At the time, it was a new luxury car. It was a car that I could only dream of owning. The owner was a wealthy man in our small church. I was a newly married, young preacher. That morning, as I walked out of our church building, I could see him already sitting behind the wheel of his parked car, puffing on a big cigar.
As I walked by his car, I waved to him. His window slowly came down. He glared at me and sternly said, “Let’s don’t talk about race anymore!”
That morning I had preached a sermon and at some point had said something about race and the way we treat one another. As I recall, I spoke regarding the way we as Christians are called to treat others, regardless of ethnic group.
Apparently this man did not like what I said. This was a new experience for me. I had never had someone immediately snap at me like this regarding what was just said in a sermon. I responded by saying something like, “I was just applying the message of the text that I was preaching this morning.”
I thought about his remark throughout the day. I knew he was used to having his way. I also knew that he gave more money on Sunday morning than anyone else and that our small church was impacted by his gift. I reflected on what I had said in the sermon and genuinely believed that what I said was appropriate.

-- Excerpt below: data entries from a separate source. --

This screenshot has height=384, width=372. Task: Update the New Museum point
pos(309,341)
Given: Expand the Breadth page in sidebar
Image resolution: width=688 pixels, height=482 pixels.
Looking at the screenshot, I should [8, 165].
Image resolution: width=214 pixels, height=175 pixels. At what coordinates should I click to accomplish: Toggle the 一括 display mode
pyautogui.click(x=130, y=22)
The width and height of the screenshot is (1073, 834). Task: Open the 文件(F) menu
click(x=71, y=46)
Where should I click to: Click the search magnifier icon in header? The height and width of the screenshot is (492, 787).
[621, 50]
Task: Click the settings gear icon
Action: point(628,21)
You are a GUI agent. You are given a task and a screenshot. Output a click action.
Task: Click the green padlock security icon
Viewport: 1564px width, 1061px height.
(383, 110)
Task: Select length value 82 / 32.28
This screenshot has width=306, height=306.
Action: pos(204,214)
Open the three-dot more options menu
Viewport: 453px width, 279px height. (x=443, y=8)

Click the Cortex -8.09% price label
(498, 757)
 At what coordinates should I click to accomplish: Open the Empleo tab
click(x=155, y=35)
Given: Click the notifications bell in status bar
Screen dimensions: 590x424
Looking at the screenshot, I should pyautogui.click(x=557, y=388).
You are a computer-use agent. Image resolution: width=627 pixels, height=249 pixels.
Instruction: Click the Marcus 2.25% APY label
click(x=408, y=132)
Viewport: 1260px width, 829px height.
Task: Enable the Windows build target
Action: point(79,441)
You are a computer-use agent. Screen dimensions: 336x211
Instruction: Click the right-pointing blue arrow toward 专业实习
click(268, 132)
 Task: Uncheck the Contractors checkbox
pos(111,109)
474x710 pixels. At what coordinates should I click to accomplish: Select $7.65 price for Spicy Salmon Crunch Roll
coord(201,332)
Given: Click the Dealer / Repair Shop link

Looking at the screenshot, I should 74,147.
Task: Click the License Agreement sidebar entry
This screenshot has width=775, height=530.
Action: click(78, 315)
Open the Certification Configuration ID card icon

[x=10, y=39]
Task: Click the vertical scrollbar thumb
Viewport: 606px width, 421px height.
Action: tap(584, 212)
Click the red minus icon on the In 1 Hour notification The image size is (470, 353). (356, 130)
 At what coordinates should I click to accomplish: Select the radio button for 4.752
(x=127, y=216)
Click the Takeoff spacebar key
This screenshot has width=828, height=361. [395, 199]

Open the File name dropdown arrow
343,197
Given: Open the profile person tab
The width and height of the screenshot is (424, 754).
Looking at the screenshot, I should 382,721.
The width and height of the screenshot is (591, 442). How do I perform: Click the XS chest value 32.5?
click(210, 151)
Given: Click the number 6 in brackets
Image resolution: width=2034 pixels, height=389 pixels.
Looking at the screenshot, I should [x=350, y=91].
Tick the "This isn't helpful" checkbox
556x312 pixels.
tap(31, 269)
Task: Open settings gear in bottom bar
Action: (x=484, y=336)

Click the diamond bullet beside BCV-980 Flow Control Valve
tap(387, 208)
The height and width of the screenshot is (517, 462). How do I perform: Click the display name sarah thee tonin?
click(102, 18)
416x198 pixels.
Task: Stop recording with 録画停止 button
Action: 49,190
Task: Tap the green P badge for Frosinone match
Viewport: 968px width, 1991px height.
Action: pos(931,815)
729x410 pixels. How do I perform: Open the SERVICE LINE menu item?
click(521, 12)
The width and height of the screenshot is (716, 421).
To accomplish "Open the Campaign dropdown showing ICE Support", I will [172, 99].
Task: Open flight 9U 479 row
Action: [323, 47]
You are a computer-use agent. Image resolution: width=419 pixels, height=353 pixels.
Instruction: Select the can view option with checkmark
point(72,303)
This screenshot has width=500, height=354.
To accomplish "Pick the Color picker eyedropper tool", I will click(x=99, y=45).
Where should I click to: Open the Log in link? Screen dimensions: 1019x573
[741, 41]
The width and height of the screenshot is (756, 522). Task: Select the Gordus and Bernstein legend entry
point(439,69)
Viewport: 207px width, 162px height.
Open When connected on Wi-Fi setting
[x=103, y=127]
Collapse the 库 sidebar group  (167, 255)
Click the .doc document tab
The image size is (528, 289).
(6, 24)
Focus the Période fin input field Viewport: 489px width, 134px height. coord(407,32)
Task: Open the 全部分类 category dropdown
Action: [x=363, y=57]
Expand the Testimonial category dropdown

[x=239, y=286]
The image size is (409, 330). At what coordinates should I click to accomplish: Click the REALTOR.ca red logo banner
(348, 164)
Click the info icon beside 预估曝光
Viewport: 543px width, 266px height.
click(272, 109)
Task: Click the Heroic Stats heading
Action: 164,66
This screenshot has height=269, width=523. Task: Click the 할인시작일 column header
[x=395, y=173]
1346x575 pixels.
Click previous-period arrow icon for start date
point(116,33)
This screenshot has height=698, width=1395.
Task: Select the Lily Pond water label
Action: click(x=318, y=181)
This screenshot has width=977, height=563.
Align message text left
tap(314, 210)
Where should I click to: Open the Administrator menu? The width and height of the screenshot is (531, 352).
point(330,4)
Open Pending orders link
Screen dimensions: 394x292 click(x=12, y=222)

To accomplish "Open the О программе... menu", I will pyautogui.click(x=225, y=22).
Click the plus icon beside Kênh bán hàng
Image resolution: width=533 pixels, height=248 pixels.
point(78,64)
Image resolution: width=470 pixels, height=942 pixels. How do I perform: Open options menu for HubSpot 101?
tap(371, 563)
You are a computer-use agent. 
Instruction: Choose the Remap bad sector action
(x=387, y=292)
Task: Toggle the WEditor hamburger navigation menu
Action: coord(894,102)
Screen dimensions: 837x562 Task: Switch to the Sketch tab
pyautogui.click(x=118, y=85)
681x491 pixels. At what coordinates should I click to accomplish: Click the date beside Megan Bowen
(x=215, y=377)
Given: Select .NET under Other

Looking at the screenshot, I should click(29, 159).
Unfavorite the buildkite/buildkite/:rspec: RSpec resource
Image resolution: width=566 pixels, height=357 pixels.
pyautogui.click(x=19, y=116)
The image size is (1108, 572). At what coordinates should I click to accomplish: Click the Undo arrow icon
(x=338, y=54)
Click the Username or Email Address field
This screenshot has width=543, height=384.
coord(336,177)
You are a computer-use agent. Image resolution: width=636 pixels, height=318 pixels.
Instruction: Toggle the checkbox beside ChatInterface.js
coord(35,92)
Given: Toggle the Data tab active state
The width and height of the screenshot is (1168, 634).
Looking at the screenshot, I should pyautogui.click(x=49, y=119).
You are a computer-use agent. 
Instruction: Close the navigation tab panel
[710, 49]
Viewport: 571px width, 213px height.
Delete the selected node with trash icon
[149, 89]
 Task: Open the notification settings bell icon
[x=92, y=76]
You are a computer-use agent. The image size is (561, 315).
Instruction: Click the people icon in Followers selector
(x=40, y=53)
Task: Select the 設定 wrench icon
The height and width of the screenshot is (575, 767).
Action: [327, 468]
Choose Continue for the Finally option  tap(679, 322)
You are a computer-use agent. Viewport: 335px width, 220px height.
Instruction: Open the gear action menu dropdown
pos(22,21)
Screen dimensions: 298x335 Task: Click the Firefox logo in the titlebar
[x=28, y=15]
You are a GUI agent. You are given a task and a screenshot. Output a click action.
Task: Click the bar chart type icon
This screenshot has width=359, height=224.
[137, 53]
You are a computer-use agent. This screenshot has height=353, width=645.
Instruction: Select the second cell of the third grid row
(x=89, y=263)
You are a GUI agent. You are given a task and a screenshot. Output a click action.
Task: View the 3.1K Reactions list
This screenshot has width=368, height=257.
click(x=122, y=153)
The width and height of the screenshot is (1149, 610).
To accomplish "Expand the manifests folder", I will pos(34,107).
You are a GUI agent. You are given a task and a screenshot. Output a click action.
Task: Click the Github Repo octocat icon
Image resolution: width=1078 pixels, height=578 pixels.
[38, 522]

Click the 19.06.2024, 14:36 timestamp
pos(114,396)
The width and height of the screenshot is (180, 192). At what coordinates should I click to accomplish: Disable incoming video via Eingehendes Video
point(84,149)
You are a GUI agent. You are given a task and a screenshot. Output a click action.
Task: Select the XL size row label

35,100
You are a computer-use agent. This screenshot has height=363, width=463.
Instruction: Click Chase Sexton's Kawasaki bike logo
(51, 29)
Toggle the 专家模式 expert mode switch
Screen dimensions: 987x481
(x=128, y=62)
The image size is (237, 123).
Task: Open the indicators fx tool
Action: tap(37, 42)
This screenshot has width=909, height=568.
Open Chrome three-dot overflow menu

On one level his comment was about race but it actually was about much more. His comment forced me to reflect on why I preached and why I did any kind of ministry in the first place.
On that day, I was far from home. I had graduated from the University of North Texas. I worked for company for a time before moving to another state. I wasn’t certain that I wanted to “be a preacher.” Yet, I had agree a few months earlier, for the first time, to serve as the minister of this church in this small town. It seemed like one way I could serve God. However, I had no sense that I would serve in this kind of role for decades.
That was an important day for me. The man’s remark forced me to grapple with what I was doing and why I was serving in this role.
The following are take-aways for me from that day:
- Ministry is not a career where one is trying to advance and basically do what is good for one’s own well being.
- It is critical to know whom I am called to please, even when it means the displeasure of others.
- The focus of ministry is not whether or not I am a “success,” the focus is on the message of the Gospel which is why I do what I do.
- Being overly focused on what others think about me will only create an unhealthy self-consciousness instead of robust God-consciousness.